Objective: To elaborate whether rAAV2 can be used for future TMJ gene therapy, we examined the infection efficiencies of rAAV2 in vitro, and the transgene expression pattern mediated by rAAV2 in glenoid fossa, TMJ disc and condylar cartilage in vivo.
Materials and methods: Different dosages of rAAV2-eGFP (MOI: 5 x 10(4), 1 x 10(4), 5 x 10(3)) were applied to primary cultured condylar chondrocytes of rats. Infection efficiencies were analysed by FACSCalitur at different time points. Vastatin, a molecule not naturally expressed in TMJ, was used as a reporter for detection of rAAV2 mediated transgene expression in vivo. Thirty SD rats were injected with either rAAV2-sec-Vastatin (experimental group) or rAAV2-eGFP (control group) into both sides of TMJ. They were sacrificed at the indicated time (7, 14, 21, 30 and 60 days of injection) and the TMJ samples were collected for RT-PCR and immunostaining analysis.

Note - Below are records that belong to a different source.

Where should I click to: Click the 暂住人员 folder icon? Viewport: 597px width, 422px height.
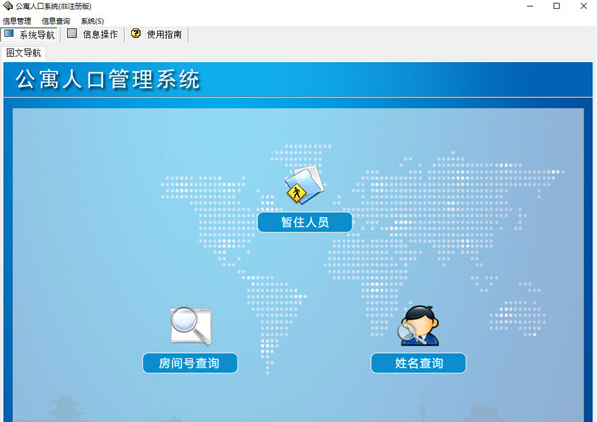305,185
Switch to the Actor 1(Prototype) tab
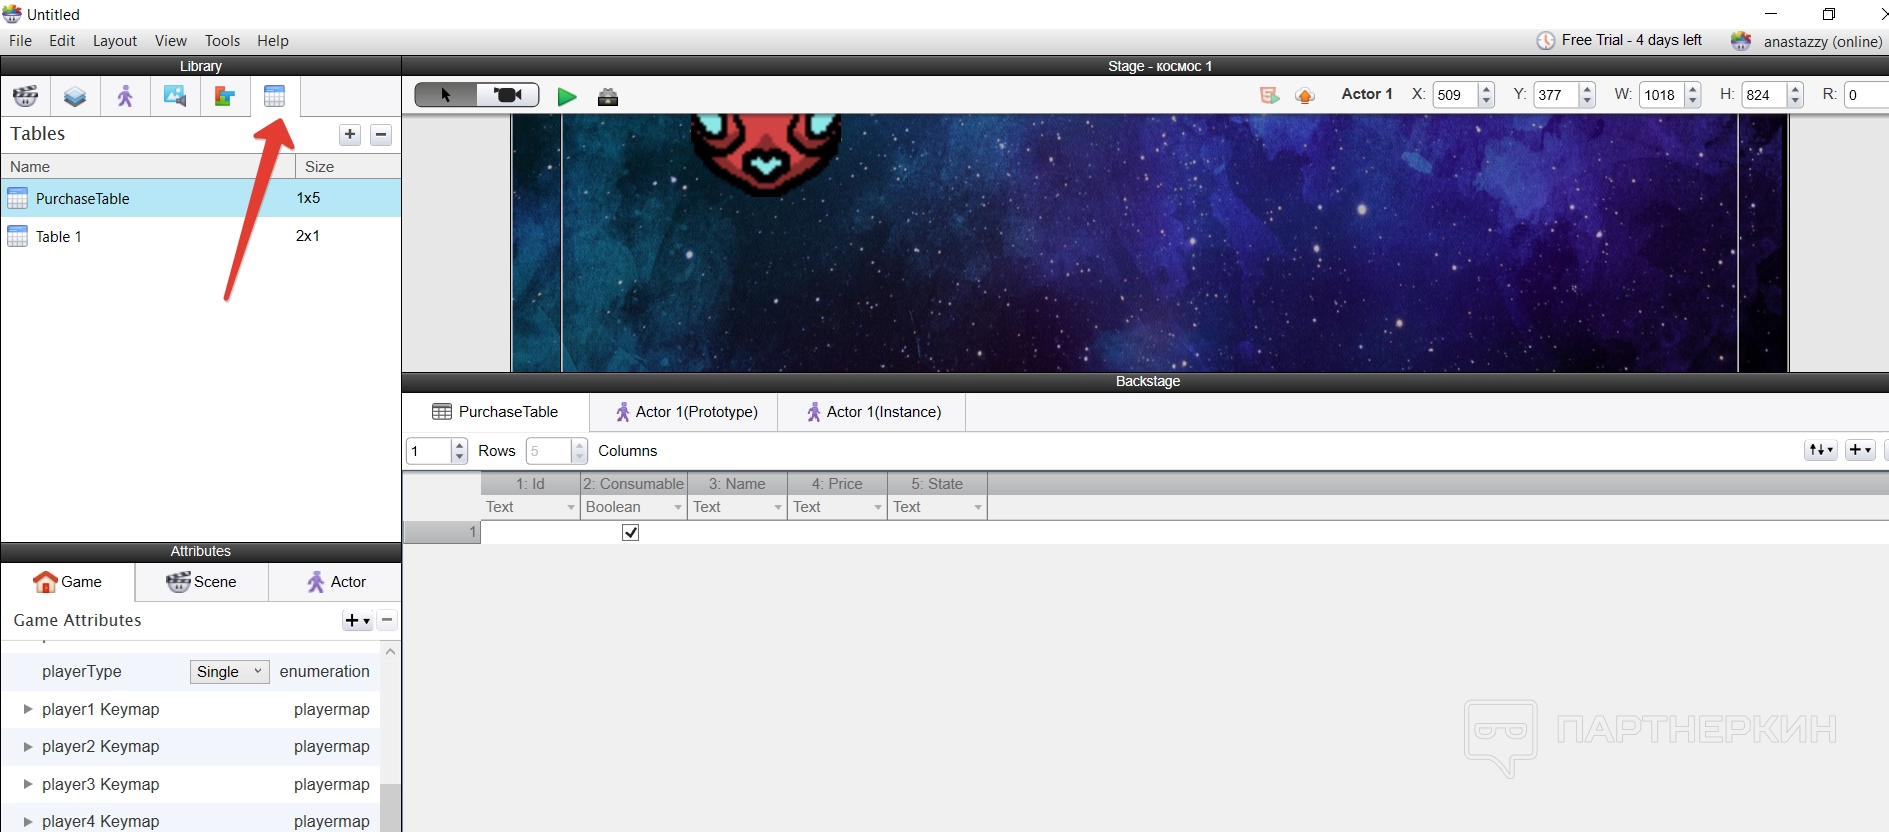The width and height of the screenshot is (1889, 832). point(685,412)

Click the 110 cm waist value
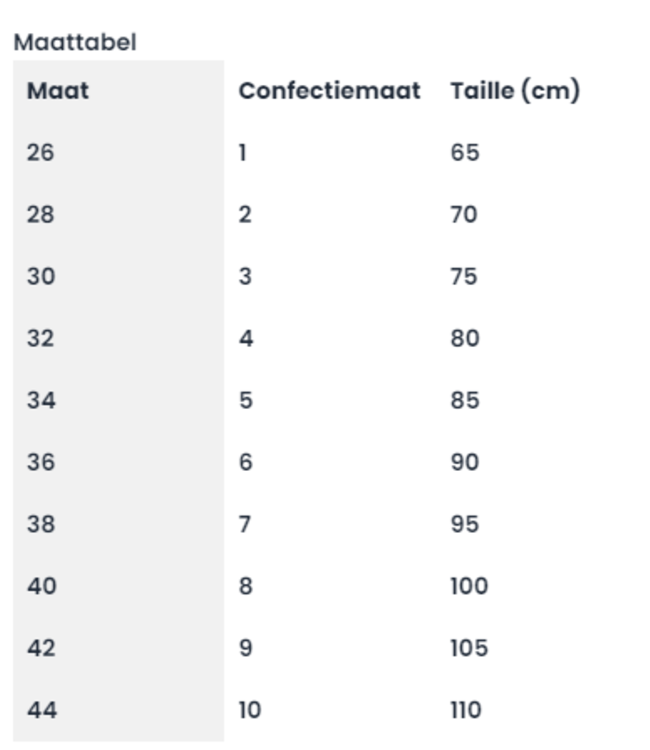(x=466, y=711)
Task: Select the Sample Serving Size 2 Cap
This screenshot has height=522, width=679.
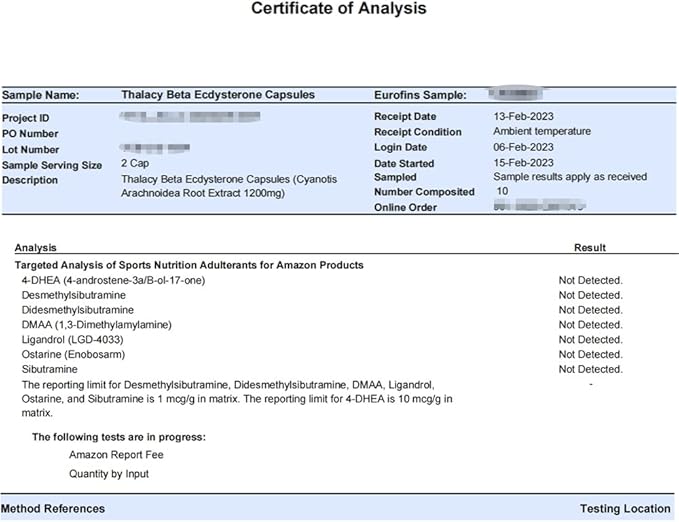Action: pyautogui.click(x=137, y=163)
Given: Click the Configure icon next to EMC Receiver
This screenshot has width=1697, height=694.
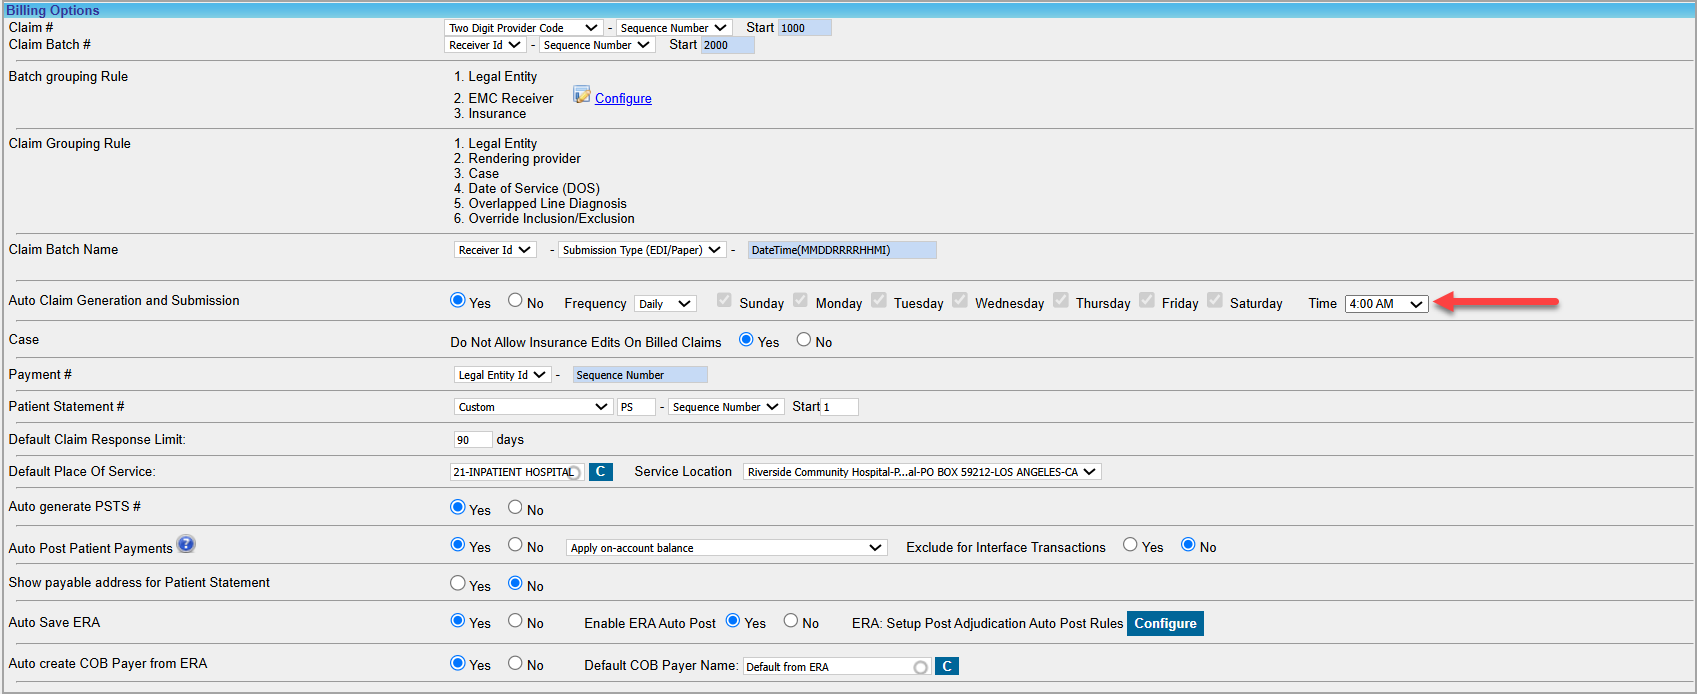Looking at the screenshot, I should point(581,95).
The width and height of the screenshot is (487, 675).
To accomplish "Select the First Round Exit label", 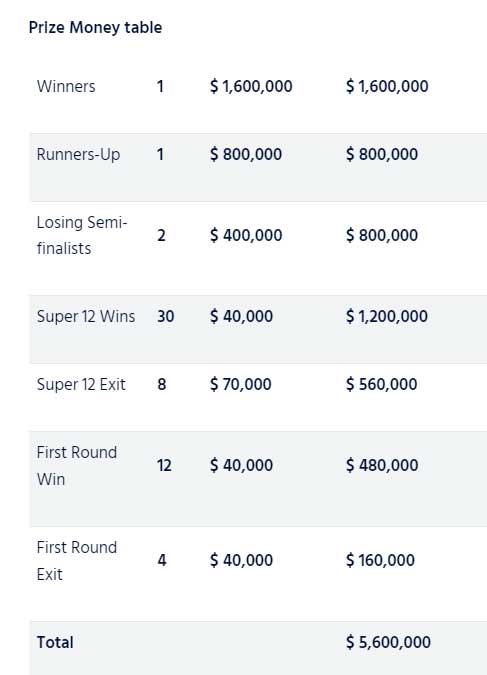I will pos(77,560).
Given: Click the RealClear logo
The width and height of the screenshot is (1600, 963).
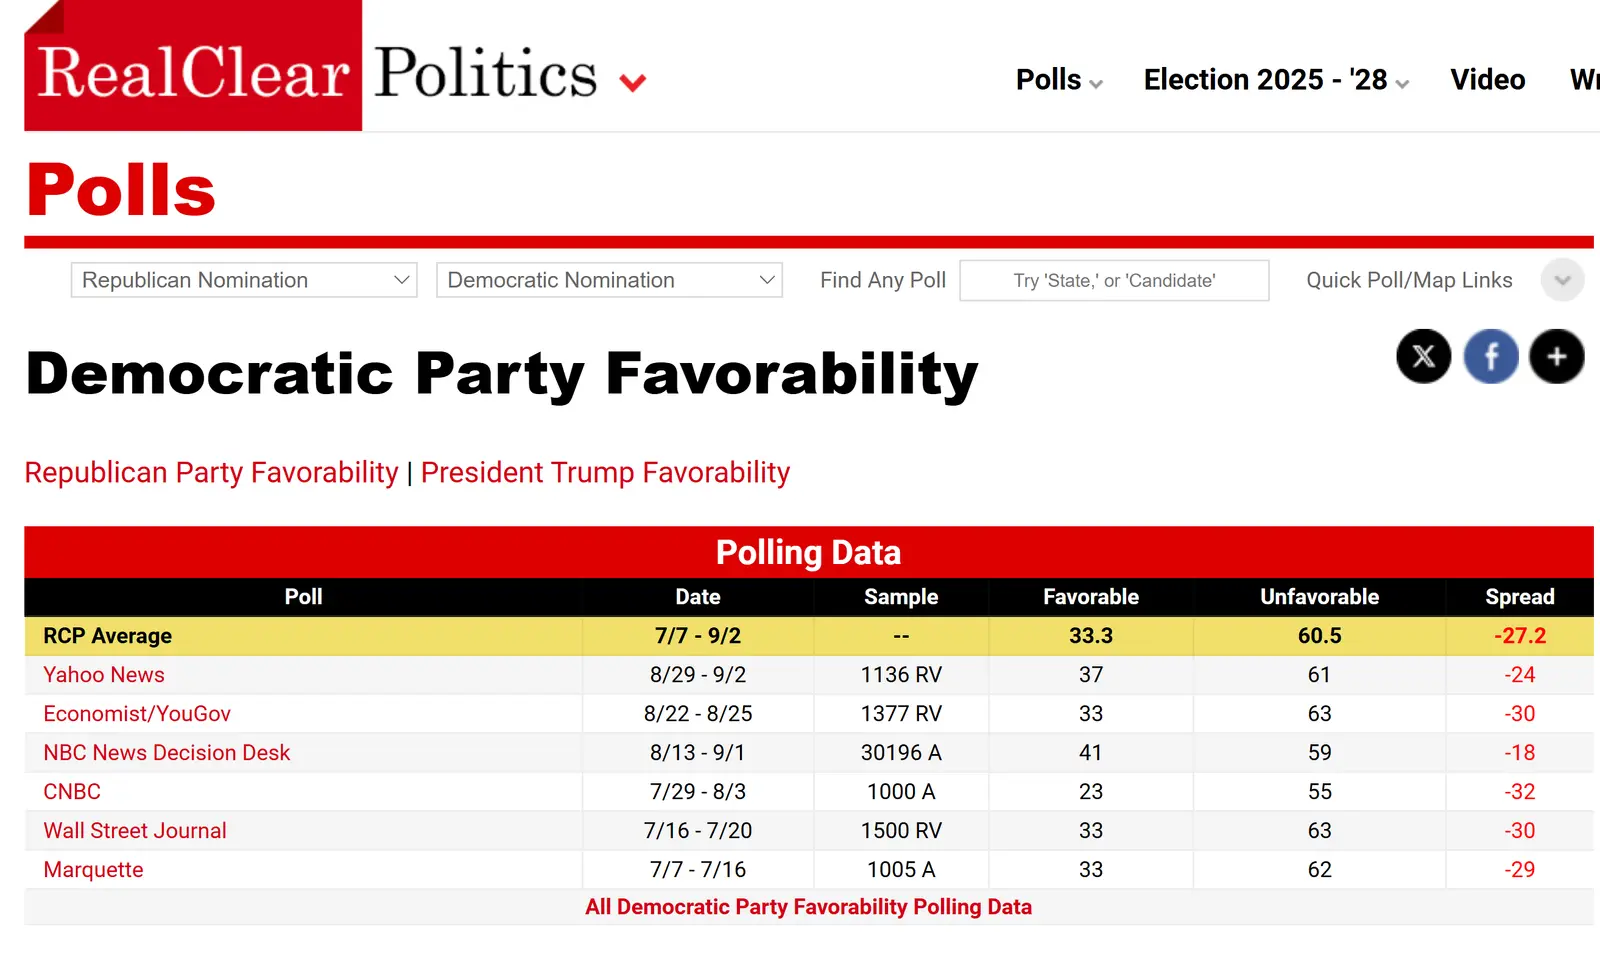Looking at the screenshot, I should pyautogui.click(x=193, y=72).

Results: High dosage (MOI 5 x 10(4)) of rAAV2-eGFP can achieve desirable transduction efficiencies in vitro after 5 days. Transgene expression of rAAV-sec-Vastatin persisted for about 21 days in glenoid fossa, around 7 days in TMJ disc and at least 60 days in condylar cartilage in vivo. In condylar cartilage, transgene expression was found in the proliferative layer and chondroblast layer (day 7), chondrocyte layer (day 14), pre-hypertrophic and hypertrophic layer (day 21), hypertrophic layer and deep hypertrophic layer (day 30 and 60).
Conclusion: Recombinant AAV2 could be considered as a promising vector for gene therapy in TMJ which can mediate therapeutic gene expression in glenoid fossa, articular disc and condylar cartilage in vivo.